Work instructions:
Report how many lines in the entries below contain the word "screenshot", giving only the number.

Data shown:
++++++++++++++++++++
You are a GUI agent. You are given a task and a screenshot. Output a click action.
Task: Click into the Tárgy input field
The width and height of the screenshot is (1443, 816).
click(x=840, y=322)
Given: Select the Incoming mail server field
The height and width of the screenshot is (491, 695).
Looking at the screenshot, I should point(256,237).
++++++++++++++++++++
Answer to this exercise:
4